Stated goal:
Rewrite every line of the listing below, requests included, multiplying each click coordinate in the answers by 1.3 and rounding to whole numbers, with halves rounded up. Leave the pictures out.
* Start *
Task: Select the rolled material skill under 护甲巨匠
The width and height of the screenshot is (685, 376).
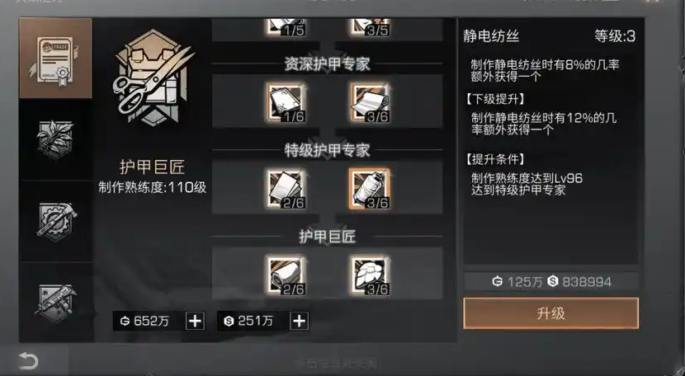Action: click(286, 275)
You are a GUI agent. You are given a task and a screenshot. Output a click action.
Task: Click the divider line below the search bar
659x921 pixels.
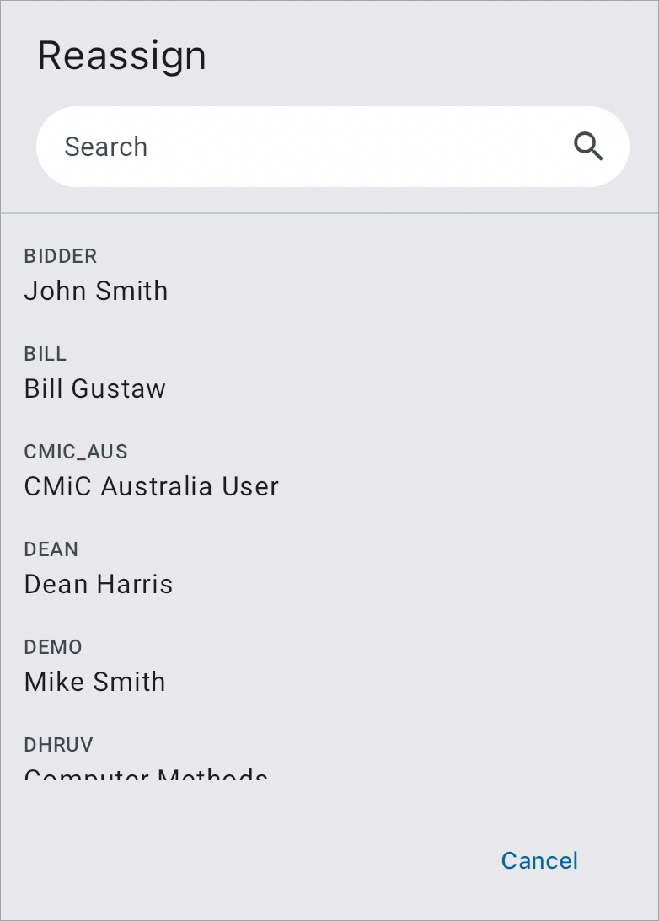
* End *
Final result:
Task: Select the rolled material skill under 护甲巨匠
The width and height of the screenshot is (685, 376).
Action: click(372, 358)
You are a GUI agent. You are given a task and a screenshot. Output a click action.
Task: Click the divider line below the search bar
659x921 pixels.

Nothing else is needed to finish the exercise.